#### [Task material]

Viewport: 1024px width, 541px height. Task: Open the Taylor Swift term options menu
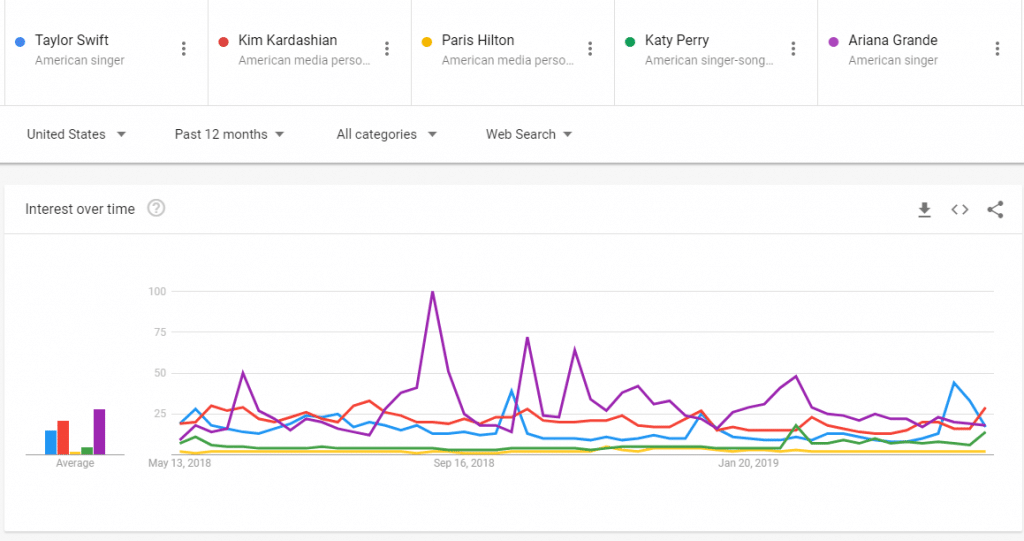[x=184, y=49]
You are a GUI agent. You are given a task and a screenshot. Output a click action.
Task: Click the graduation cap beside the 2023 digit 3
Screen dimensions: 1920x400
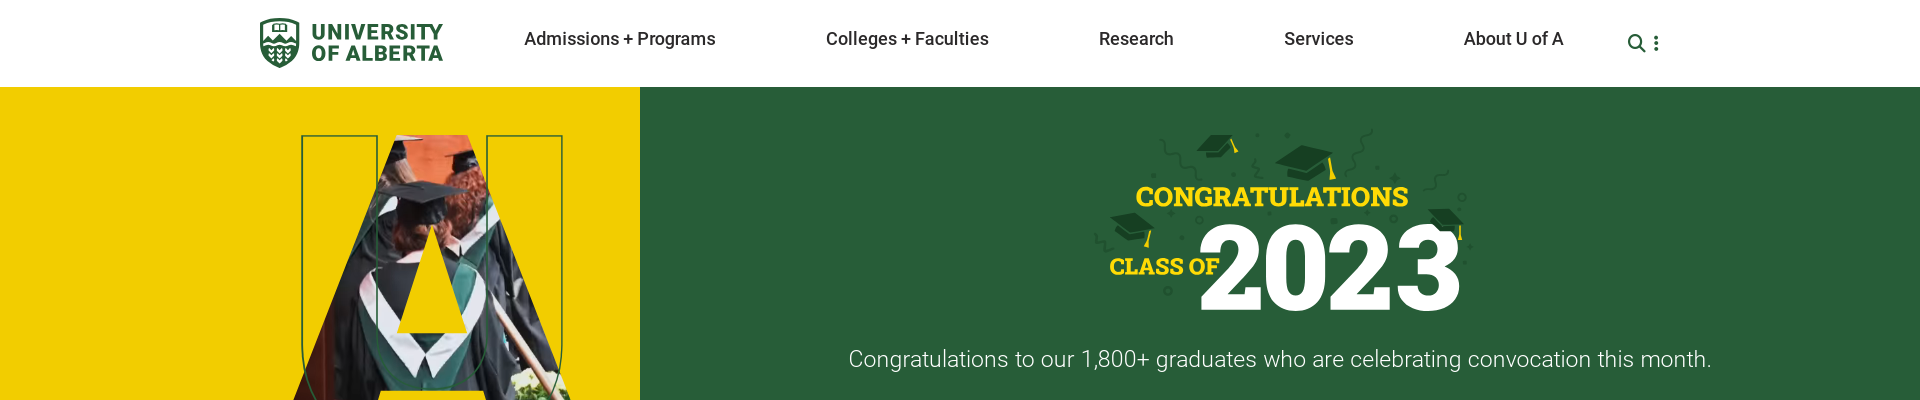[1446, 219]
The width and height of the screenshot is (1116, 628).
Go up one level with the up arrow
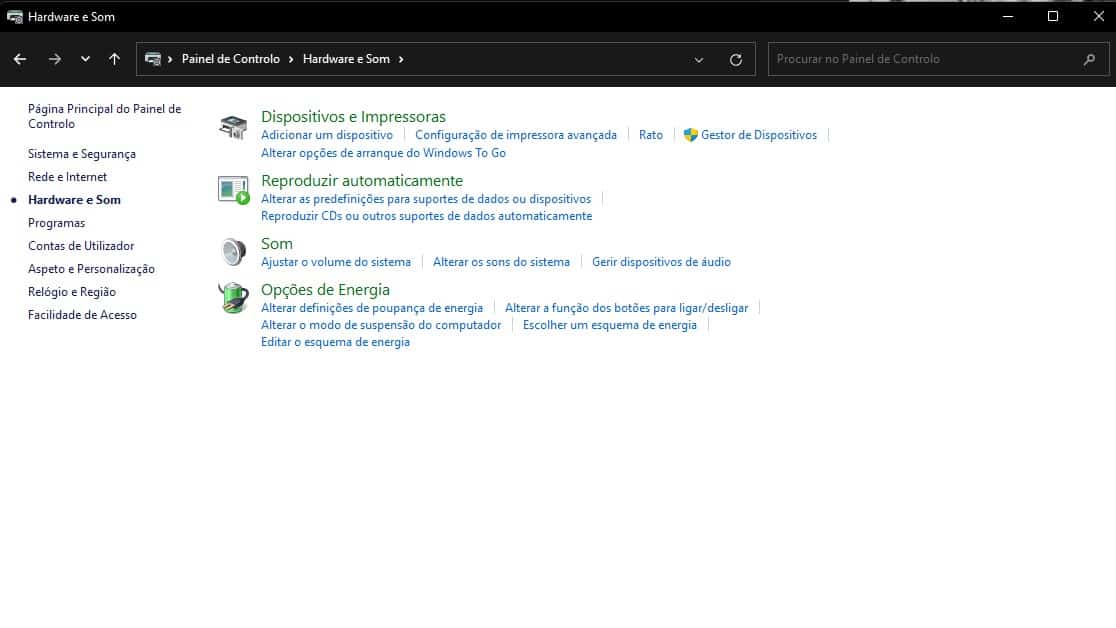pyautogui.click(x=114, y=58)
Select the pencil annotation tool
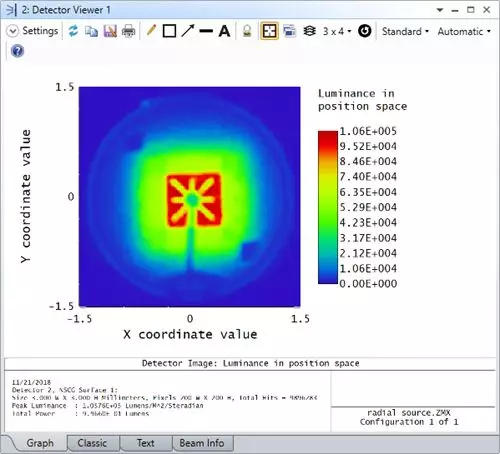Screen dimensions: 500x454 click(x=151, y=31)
--
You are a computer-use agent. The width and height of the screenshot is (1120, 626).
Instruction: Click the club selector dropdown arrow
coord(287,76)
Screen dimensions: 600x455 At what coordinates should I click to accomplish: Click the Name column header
==
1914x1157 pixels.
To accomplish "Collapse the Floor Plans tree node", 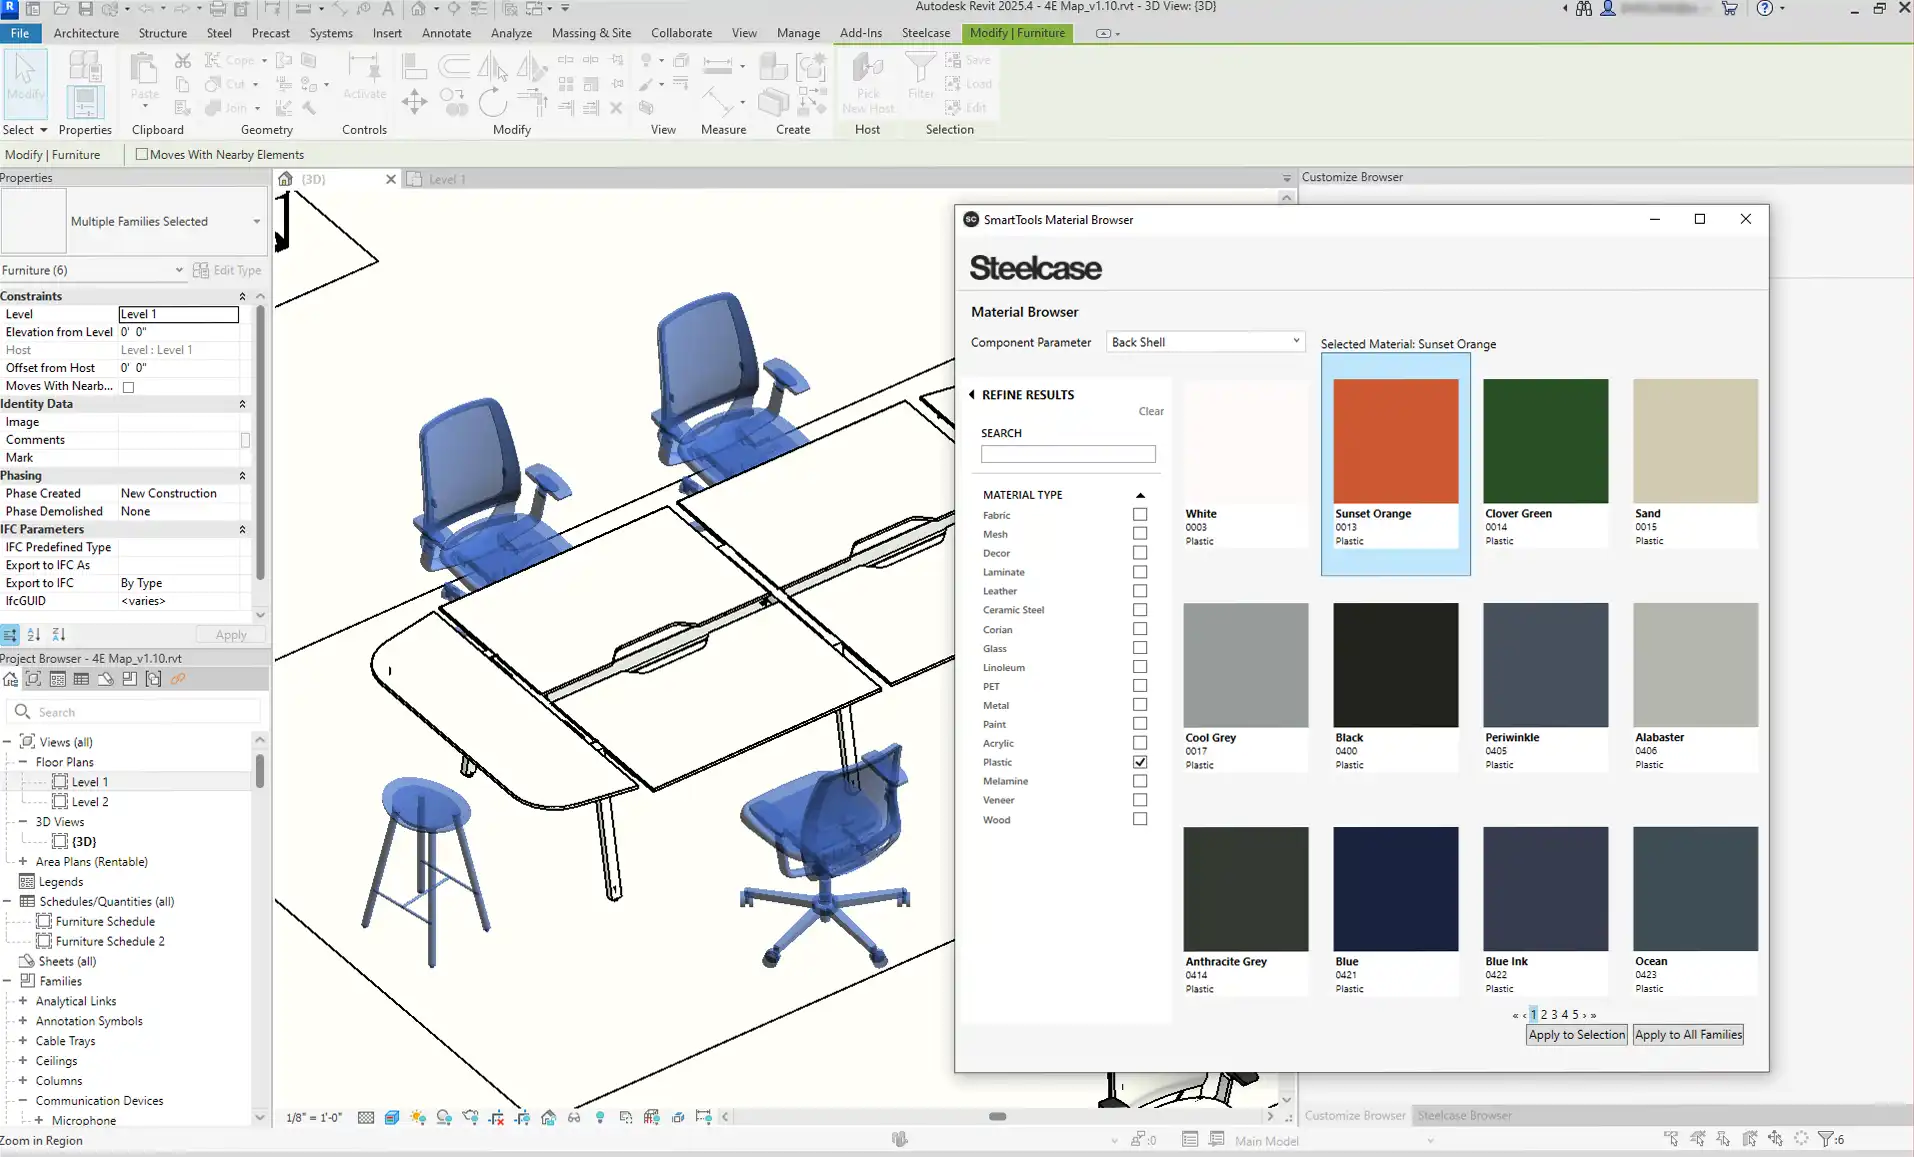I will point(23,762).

#### [Task goal]
Return each line of the material in which the string "agent" can be found.

#### [Finished exercise]
You are a GUI agent. You are given a task and a screenshot. Output a click action.
You are a computer-use agent. The width and height of the screenshot is (1120, 626).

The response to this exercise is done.